How to Protect Protesters in Your Photos and Videos

Source OneZero
Friday , 28 August 2020

More than ever, it seems, people are mindful of how sharing and disseminating images can lead to their identification and prosecution of protesters by law enforcement. In an increasing number of these photos, participants are being digitally anonymized, with their faces, shoes, and clothing logos all blurred out.


But blurring images or otherwise obscuring the subject of a photograph may not always be enough to avoid detection, particularly if a smartphone with the unedited photos is seized by law enforcement. Original images come with metadata that may contain timestamps and location information related to when and where the photo was taken. Such information could be used by police to link protesters to particular places at specific moments.

Software artist Everest Pipkin’s Image Scrubber is a free-to-use tool which enables users to quickly and effectively blur an image while also erasing key identifying metadata. Similar to Microsoft Paint, it’s intuitive to use: Users upload an image, use their brush-like cursor to select the parts they wish to obscure, and then download a clean, anonymized version.


Pipkin’s program erases metadata by taking a sort of screenshot of the original image. “This is what my program is doing. It loads the image into pixels in my code and then redraws the image out again,” they explain to OneZero over email.

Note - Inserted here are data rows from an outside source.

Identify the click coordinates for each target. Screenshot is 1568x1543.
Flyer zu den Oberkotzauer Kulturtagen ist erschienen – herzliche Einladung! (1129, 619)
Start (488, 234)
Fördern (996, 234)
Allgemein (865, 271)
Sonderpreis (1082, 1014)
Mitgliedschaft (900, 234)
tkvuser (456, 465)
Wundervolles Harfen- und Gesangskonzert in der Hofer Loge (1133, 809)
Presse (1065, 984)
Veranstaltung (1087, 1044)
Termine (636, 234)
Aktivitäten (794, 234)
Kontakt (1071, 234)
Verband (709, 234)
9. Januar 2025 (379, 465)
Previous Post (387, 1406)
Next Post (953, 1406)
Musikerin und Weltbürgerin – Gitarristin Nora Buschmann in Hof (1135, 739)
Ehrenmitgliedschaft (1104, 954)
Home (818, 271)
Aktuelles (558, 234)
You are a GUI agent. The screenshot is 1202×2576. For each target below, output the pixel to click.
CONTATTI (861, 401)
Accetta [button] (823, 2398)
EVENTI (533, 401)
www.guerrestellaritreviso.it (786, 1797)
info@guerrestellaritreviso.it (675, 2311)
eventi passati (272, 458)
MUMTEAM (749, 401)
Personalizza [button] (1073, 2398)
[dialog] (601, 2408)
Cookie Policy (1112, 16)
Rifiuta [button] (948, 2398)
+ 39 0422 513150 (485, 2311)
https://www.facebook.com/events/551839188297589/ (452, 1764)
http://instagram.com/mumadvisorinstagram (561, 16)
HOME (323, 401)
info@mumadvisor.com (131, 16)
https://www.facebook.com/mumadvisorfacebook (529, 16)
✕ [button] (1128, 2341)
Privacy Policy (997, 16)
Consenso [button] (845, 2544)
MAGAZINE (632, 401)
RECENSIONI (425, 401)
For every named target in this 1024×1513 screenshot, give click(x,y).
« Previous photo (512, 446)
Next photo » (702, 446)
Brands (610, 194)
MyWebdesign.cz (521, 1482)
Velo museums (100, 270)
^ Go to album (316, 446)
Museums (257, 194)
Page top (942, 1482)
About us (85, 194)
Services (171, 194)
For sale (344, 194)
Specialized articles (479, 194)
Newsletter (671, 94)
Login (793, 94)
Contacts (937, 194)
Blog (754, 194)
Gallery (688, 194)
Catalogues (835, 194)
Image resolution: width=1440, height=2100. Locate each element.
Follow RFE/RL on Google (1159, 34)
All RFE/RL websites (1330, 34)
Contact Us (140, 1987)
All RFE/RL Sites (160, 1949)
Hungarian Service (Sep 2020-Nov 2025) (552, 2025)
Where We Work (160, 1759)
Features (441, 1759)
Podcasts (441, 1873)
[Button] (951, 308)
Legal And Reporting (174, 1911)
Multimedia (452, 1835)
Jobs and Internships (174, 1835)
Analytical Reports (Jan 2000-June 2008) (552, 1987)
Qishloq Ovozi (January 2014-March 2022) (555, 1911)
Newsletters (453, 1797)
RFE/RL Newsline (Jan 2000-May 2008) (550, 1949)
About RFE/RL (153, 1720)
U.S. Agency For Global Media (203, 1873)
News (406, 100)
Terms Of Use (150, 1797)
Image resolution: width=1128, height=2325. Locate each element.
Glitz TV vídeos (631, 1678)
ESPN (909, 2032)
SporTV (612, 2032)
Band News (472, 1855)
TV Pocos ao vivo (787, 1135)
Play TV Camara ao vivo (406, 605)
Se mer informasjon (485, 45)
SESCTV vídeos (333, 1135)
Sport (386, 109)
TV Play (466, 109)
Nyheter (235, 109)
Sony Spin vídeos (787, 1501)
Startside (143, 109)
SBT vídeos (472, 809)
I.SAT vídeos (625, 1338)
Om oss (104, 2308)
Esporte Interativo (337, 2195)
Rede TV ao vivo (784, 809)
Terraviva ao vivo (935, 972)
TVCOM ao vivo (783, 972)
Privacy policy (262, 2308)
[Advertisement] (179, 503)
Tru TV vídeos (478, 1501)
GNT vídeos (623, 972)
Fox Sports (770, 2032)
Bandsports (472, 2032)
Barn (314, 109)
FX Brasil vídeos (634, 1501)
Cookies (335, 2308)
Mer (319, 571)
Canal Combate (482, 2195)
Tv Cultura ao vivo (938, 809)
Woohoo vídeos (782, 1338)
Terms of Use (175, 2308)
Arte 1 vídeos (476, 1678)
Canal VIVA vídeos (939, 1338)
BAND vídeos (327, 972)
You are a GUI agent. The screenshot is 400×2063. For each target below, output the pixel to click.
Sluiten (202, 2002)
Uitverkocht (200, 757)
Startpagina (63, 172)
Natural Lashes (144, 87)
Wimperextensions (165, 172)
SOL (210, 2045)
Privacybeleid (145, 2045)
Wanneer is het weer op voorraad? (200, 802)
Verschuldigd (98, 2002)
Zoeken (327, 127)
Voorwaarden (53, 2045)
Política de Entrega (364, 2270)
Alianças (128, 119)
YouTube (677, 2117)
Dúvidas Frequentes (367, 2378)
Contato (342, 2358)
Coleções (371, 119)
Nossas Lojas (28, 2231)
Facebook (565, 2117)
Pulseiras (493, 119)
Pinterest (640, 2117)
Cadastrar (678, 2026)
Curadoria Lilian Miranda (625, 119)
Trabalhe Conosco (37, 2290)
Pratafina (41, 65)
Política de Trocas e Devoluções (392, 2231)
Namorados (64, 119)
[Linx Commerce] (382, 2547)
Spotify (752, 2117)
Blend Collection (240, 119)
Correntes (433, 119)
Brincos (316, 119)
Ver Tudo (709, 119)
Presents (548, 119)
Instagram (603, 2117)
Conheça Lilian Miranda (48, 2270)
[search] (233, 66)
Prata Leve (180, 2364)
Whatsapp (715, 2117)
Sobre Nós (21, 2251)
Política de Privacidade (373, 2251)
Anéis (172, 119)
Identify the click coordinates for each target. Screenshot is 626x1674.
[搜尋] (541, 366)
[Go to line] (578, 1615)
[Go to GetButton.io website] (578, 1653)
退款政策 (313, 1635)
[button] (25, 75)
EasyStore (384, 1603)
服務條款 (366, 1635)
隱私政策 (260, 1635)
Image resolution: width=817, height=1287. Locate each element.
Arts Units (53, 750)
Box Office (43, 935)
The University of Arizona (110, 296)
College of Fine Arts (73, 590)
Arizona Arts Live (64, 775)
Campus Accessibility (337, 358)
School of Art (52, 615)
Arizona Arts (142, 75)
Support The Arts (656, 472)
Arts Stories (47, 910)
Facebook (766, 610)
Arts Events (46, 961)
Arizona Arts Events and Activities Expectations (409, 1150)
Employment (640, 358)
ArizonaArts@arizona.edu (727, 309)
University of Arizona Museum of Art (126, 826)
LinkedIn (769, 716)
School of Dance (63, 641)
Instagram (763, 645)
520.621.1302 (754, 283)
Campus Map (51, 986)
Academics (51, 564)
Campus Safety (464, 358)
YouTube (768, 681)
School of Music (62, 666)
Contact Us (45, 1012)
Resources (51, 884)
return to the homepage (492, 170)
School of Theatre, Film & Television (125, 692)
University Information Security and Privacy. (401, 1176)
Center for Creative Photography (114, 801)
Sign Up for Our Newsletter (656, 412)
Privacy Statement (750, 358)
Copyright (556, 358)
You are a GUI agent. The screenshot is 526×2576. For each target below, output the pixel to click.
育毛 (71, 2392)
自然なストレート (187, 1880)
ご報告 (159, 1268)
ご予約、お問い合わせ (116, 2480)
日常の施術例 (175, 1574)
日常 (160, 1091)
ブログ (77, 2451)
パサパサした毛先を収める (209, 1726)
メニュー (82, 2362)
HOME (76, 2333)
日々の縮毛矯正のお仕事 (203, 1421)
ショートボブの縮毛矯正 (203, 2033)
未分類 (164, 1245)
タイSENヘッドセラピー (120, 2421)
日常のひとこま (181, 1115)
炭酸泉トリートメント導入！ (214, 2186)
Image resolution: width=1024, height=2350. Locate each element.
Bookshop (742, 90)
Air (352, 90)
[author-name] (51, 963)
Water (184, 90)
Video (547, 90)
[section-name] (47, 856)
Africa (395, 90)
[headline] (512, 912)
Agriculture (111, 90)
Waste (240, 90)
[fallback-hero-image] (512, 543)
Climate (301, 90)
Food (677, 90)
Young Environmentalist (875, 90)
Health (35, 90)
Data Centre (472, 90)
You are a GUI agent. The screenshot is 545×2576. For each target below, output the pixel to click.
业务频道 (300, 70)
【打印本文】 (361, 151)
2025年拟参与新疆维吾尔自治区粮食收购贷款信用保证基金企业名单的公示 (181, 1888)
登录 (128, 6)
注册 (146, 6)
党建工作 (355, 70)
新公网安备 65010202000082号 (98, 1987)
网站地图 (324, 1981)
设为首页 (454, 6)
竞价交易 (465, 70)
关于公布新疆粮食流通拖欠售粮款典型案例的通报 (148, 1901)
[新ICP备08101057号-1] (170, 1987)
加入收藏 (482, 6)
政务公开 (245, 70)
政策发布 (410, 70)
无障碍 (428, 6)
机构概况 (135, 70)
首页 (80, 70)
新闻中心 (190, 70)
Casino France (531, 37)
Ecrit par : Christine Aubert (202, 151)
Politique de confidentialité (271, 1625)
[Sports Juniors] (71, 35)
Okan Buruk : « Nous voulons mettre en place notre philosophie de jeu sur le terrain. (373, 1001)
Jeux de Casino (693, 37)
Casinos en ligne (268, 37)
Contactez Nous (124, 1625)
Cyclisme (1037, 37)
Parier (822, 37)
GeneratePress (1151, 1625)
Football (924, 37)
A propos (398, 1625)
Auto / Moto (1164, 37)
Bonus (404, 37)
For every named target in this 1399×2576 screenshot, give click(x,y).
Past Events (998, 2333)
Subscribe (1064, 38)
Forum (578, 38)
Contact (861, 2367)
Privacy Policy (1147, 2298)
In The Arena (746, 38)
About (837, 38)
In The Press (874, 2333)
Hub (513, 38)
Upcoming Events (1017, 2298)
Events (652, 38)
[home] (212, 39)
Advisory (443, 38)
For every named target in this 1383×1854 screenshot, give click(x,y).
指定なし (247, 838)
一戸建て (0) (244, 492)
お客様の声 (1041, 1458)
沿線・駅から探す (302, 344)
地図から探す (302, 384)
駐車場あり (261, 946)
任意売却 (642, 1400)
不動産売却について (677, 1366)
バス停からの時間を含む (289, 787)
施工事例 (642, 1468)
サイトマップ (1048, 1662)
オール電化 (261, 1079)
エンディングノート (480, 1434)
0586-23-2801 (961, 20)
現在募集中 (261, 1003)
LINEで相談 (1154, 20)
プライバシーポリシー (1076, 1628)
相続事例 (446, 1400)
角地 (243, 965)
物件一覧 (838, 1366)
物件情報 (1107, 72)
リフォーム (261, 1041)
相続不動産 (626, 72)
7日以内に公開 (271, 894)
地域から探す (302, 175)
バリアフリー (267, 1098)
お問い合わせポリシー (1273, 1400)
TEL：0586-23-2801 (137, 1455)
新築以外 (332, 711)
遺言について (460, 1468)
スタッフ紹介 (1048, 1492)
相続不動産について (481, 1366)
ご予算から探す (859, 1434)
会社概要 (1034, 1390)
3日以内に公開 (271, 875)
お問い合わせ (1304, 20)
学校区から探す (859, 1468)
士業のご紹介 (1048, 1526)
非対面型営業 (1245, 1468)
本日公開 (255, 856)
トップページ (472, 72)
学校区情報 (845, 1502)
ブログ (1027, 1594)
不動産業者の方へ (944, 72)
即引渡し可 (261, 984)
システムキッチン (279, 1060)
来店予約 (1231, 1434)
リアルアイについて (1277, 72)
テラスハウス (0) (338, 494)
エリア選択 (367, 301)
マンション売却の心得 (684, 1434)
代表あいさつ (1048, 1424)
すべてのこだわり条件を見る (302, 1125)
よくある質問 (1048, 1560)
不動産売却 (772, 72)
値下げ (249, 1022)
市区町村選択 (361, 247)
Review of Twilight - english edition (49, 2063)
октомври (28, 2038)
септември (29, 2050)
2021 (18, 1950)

Their blurring tool is more complex, foregoing a simple algorithmic approach to instead edit the “pixels of the blurred region to induce random noise, pixelation, and aliasing.” They explain that a further “pixel noise is then blurred and composited on top of the photo.” Any attempt to reverse the tool’s blurring would still leave a scrambled image, all but useless to law enforcement.


Once you’ve stripped a photo’s metadata, consider blurring out or covering faces with black boxes. “You should black out or obscure every face, every identifying feature, unique clothing, unique hairstyles,” says Cooper Quentin, a senior staff technologist for the nonprofit digital rights group Electronic Frontier Foundation. Quentin suggests using the default photo editing apps on iOS and Android, which enable users to draw over images. He also expressed concern about police seizing original images from the smartphones of protestors apprehended at events. He recommends that protesters disable fingerprint and face unlock features so that authorities cannot easily access phones without an individual’s explicit consent.


Videos present additional challenges. If uploading protest video to YouTube, software is available to help you blur out the identities of protesters. Witness, an international nonprofit organization that helps people use video and technology to protect human rights, has published a useful guide on YouTube’s free-to-use blurring tool which can’t be de-blurred by the police, according to Dia Kayyali, a tech and advocacy program manager for Witness. It might also be worth keeping a copy of the original video in a secure location, should it be required to defend a protester in a court of law. Comparable tools aren’t yet available for Facebook, Twitter, or Instagram, but protesters can download their blurred videos from YouTube and subsequently upload them to other social media platforms.


Livestreams present their own problems precisely because they can’t be edited, and Kayyali cautions against uploading footage directly from a protest. Think twice before going live on Periscope, Instagram, or other platforms.


Despite rising awareness surrounding the need to conceal the identities of protesters, many images circulating have failed to do so. That’s a big problem says Kayyali. “I have no doubt that not only will footage be submitted by people who took it themselves, people will also find other videos and send them to the police or to the FBI,” Kayyali says.


It’s vital to consider what you’re actually filming or photographing in the first instance: Are you documenting the protesters themselves or police injustices?


Regardless of an image’s intended purpose, “it’s really important to think about people’s identities” explains Kayyali.


These tools are, Pipkin acknowledges, stop-gap efforts to protect the privacy and identity of protesters. “Real personal data protections will come from legal restrictions, not tools,” they write. “But we can build tools now and use them tomorrow. That is what we’ve got.”